What you will do:
Set each record down exactly, excluding all images.

(Stored records)
**********
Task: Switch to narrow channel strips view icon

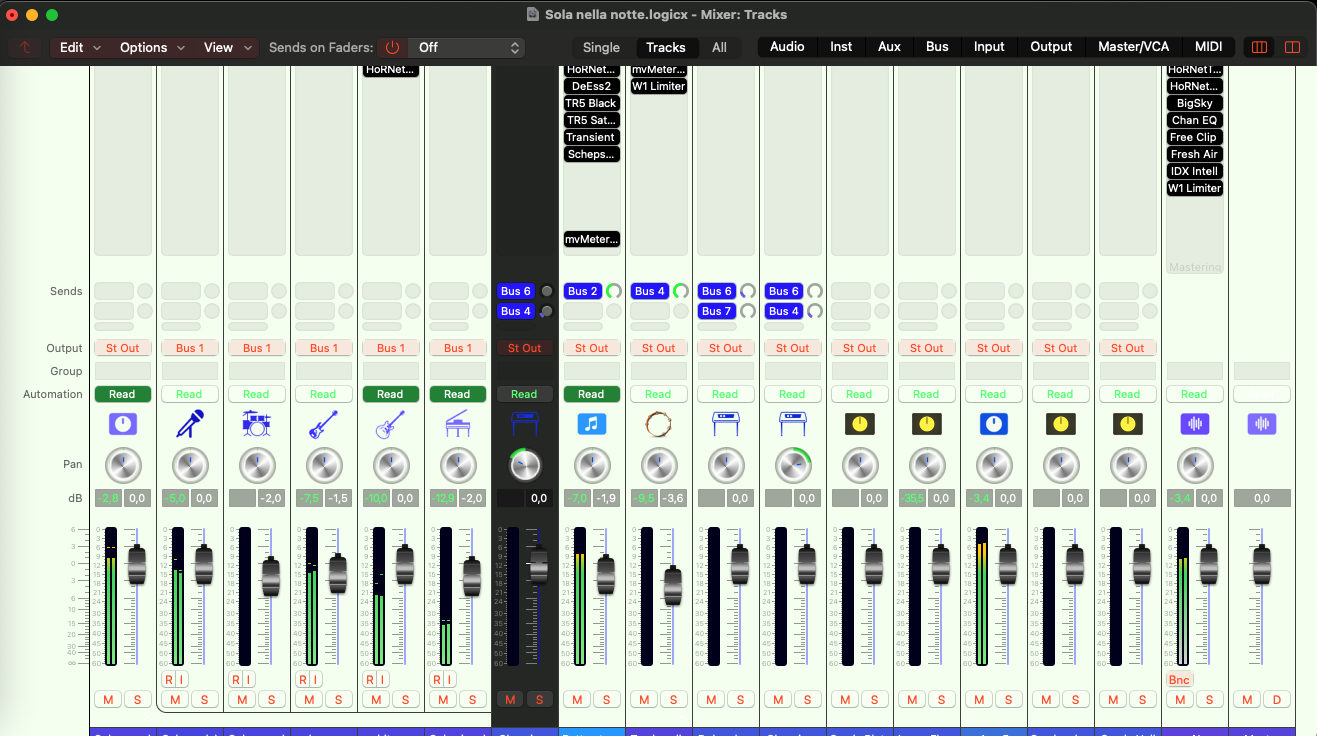Action: (x=1259, y=47)
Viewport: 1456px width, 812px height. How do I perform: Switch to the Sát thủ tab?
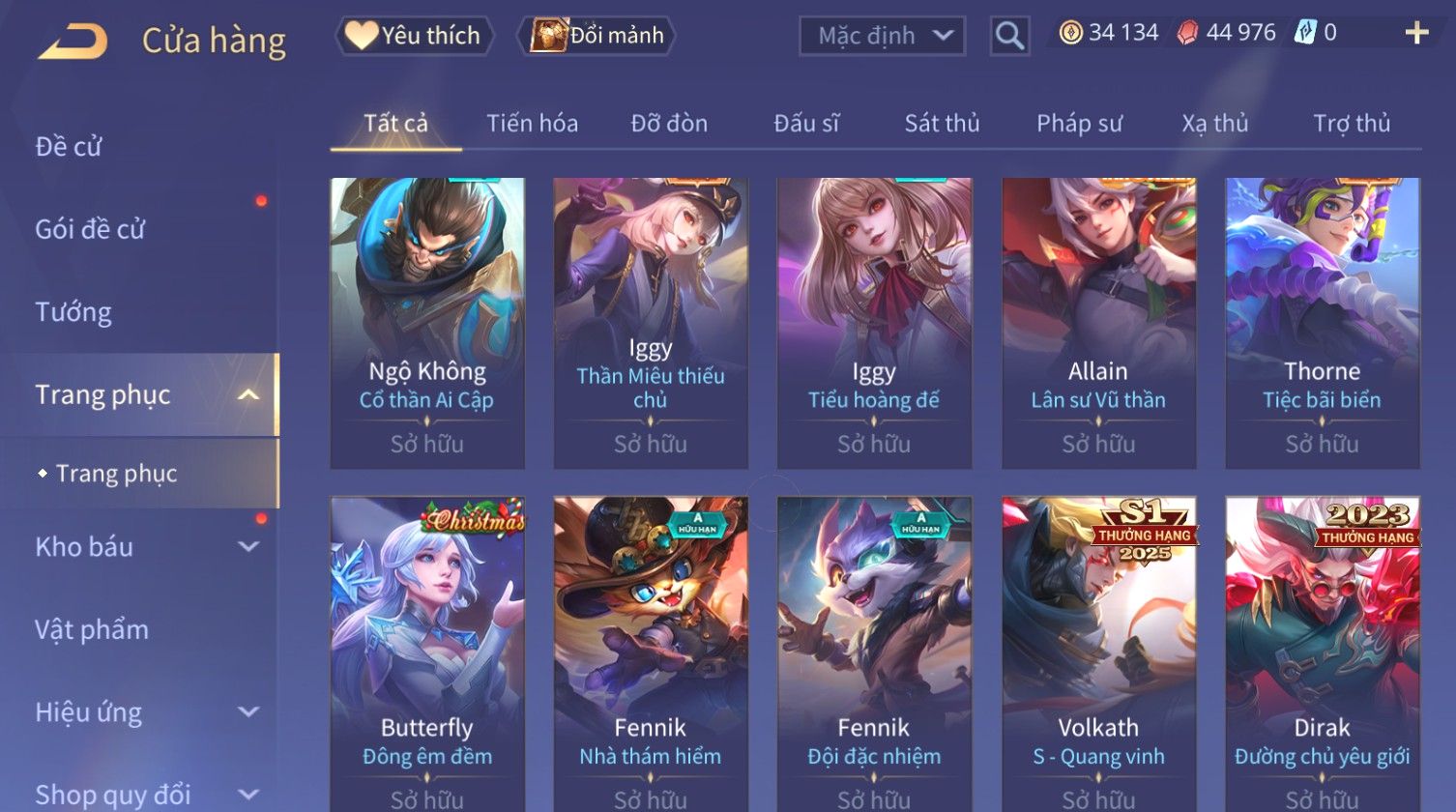942,124
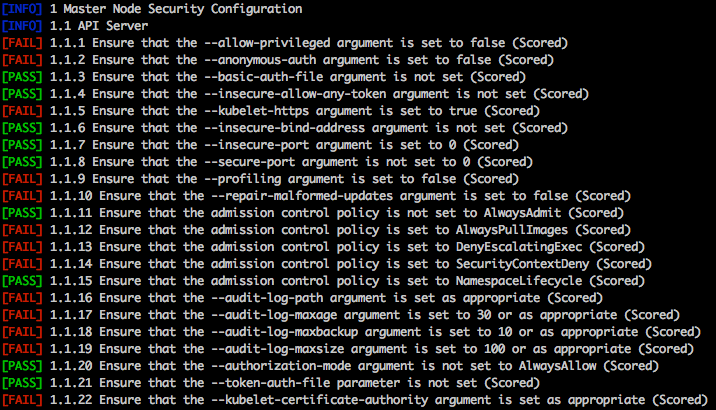Click the [FAIL] tag on check 1.1.5

pyautogui.click(x=22, y=110)
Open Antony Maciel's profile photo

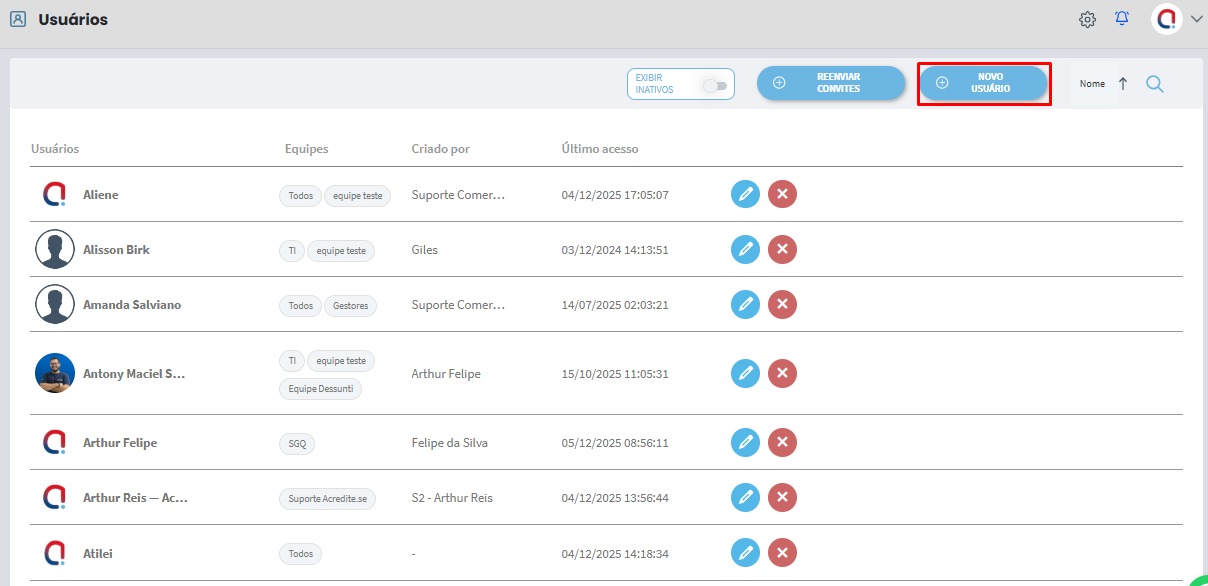55,373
**********
Task result:
Task: Switch to narrow channel strips view icon

Action: (x=1259, y=47)
Viewport: 1456px width, 812px height. How do I perform: Switch to the Sát thủ tab?
942,124
Click the [FAIL] tag on check 1.1.5

pyautogui.click(x=22, y=110)
Open Antony Maciel's profile photo

55,373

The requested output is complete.